Dans le présent Atlas des utopies, s'il est question de Thomas More, l'Atlantide de Platon, l'Eldorado, etc., cela ressemble surtout à une accumulation d'articles bien-pensants, semblant tout droit sortis de la rédaction du quotidien Libération, ou de l'hebdomadaire L'Obs. Quitte à sombrer parfois dans la mièvrerie : voir l'article consacré au Wakanda, société fictive africaine issue de l'imaginaire Marvel, « sans oppression raciste ni coloniale », est-il écrit. le racisme serait-il l'apanage des Blancs, chrétiens de préférence ?!
Que de moralisme, d'exhortations au vivre-ensemble, de communautarisme – notamment LGBT. En un mot, cet atlas ne fait pas souvent rêver. Il fait même, à l'occasion, sursauter lorsqu'il persévère dans l'erreur historique : « À Kiev, les partisans de la Révolution orange [dont certains néonazis décomplexés – note personnelle !] ont investi la place de l'Indépendance jusqu'à faire tomber le gouvernement ukrainien de Viktor Ianoukovytch en 2004. Plus récemment, les manifestants des Printemps arabes n'ont pas dérogé à cette règle. » Pour info, Ianoukovytch a été destitué en 2014, c'est-à-dire après les Printemps arabe…
Pour ce qui est de la Constitution de 1793, initiée par le Club des Jacobins, il eût été bon de rappeler que ces mêmes Jacobins ordonneraient bientôt le massacre d'hommes, de femmes et d'enfants dans les régions de l'Ouest, soulevées contre la Révolution – la fameuse Vendée militaire. Quitte à pointer, comme souvent dans cet atlas, les crimes des uns, autant le faire pour les autres, non ?
Le sommet reste cette étrange uchronie : « Et si les Incas avaient débarqué en Europe ? » Ces mêmes Incas capables de sacrifier des enfants – au préalable drogués – pour calmer leurs dieux ? Mais lisons plutôt ceci : « Car ne l'oublions pas : si l'on gomme la colonisation, on efface aussi l'industrialisation de l'esclavage en Afrique et en Amérique, le commerce triangulaire et l'hégémonie occidentale. » Dites, comme ça en passant, vous avez entendu parler de l'esclavage dans l'Antiquité, voire en islam, ce dernier perdurant notamment au Qatar où plusieurs ouvriers étrangers – employés dans des conditions inhumaines – sont morts sur les chantiers de la Coupe du Monde de Football de 2022 ? Cela dit sans nier le moins du monde le caractère atroce de l'esclavage des Noirs africains.

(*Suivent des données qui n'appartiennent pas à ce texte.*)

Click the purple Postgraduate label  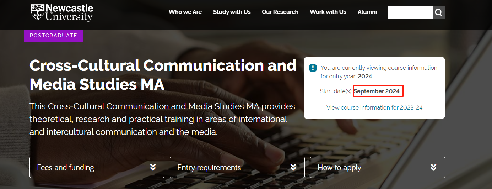[x=54, y=36]
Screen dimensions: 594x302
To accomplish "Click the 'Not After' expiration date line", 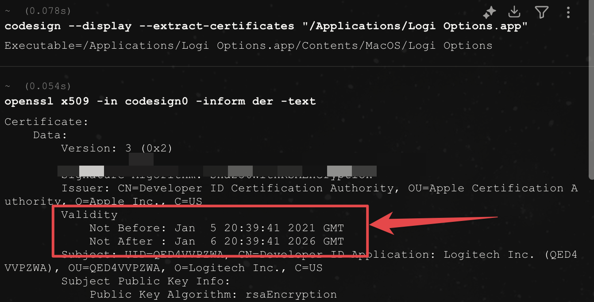I will [x=216, y=241].
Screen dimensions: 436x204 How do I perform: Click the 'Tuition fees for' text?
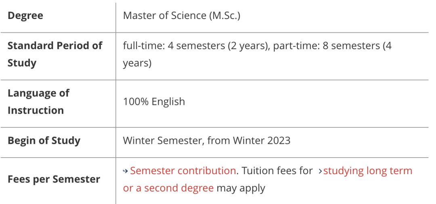point(277,171)

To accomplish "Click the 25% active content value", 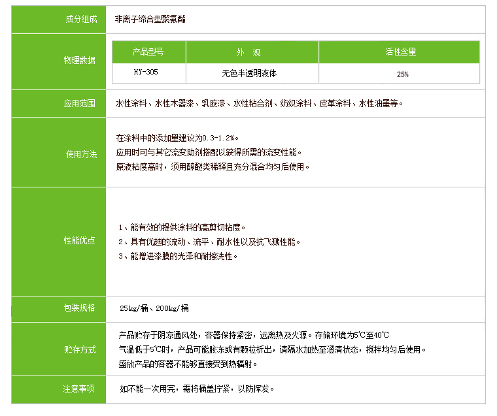I will pyautogui.click(x=402, y=74).
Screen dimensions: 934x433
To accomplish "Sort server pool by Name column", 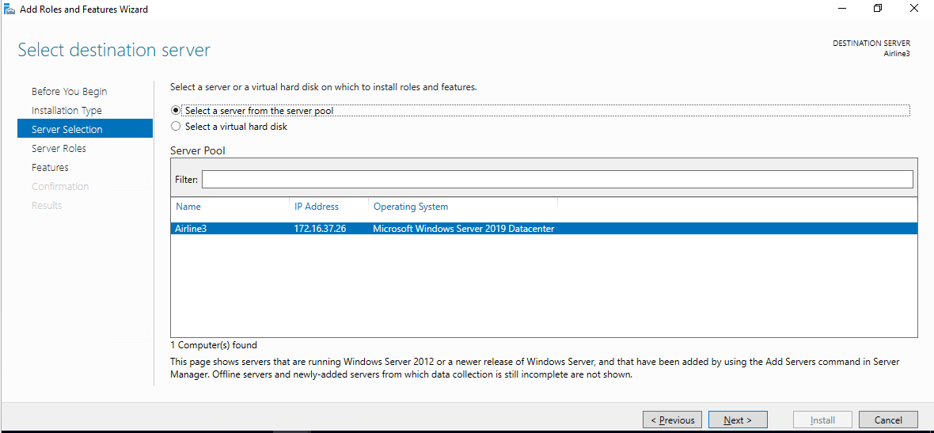I will 230,207.
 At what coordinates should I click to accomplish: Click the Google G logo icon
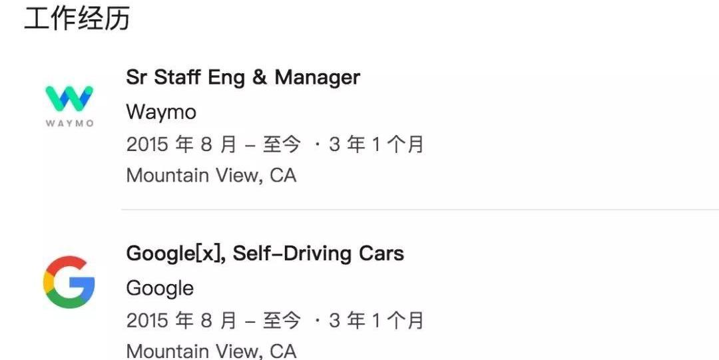69,282
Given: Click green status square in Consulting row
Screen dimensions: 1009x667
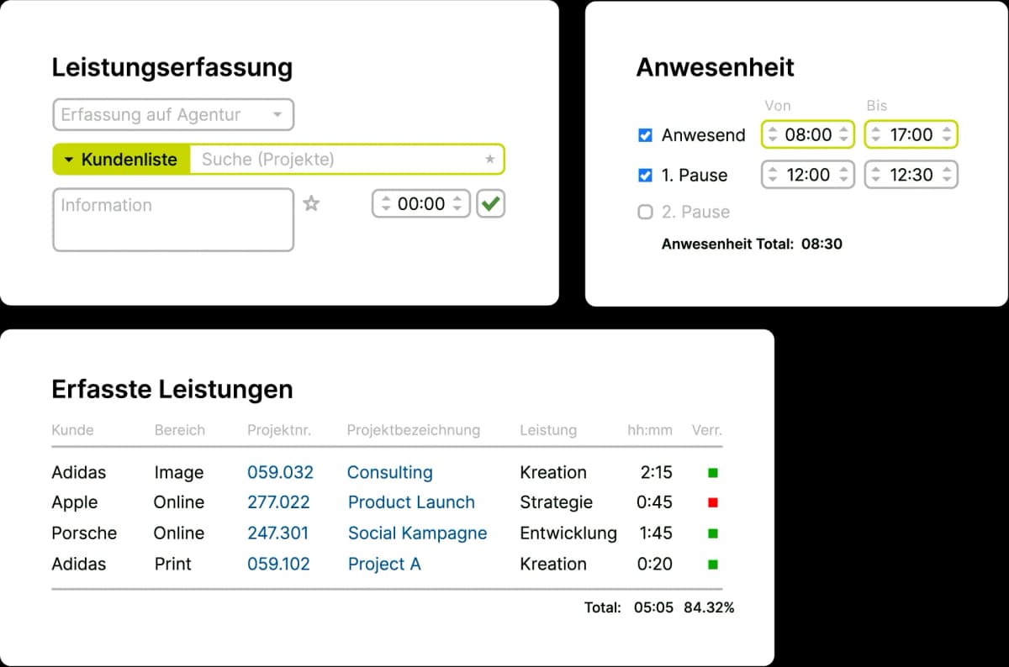Looking at the screenshot, I should pos(713,473).
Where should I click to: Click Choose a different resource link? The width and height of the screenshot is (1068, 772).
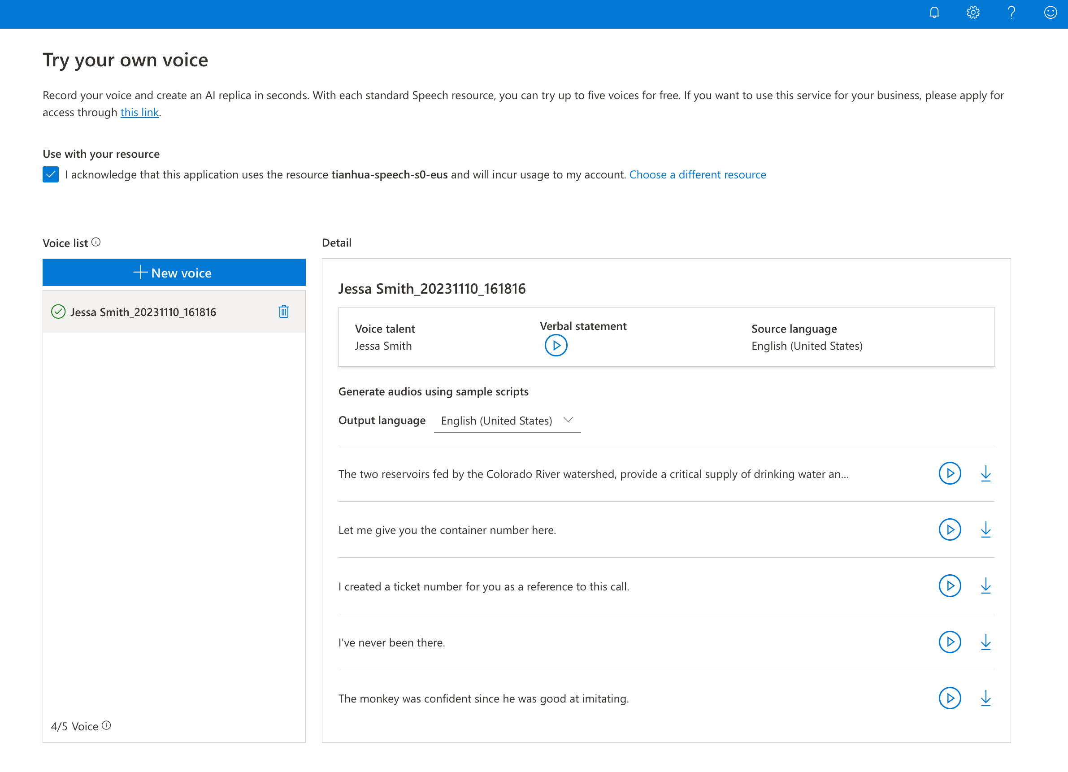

Gare aussi à la naïveté consistant à célébrer « le pays le plus pacifique du monde », à savoir l'Islande. Il n'aura échappé à personne que cet État insulaire est fort peu peuplé, avec une unité culturelle importante, et qu'il n'a, par exemple, pas de voisins rêvant de l'exterminer comme c'est le cas pour d'autres pays du monde : Corée du Sud, Israël, etc. Gare encore à l'idéalisation de certaines figures comme Che Guevara, lequel s'est livré à des crimes injustifiés, dont l'assassinat d'un fermier cubain devant sa femme et ses enfants, et qui avait le seul tort de ne pas adhérer à la révolution cubaine. Preuve, parmi d'autres, que cet atlas est idéologiquement très orienté. Au fait, dans l'article consacré à Edward Snowden, Barack Obama a droit à son prénom, lui, mais pas (Vladimir) Poutine ; un oubli ?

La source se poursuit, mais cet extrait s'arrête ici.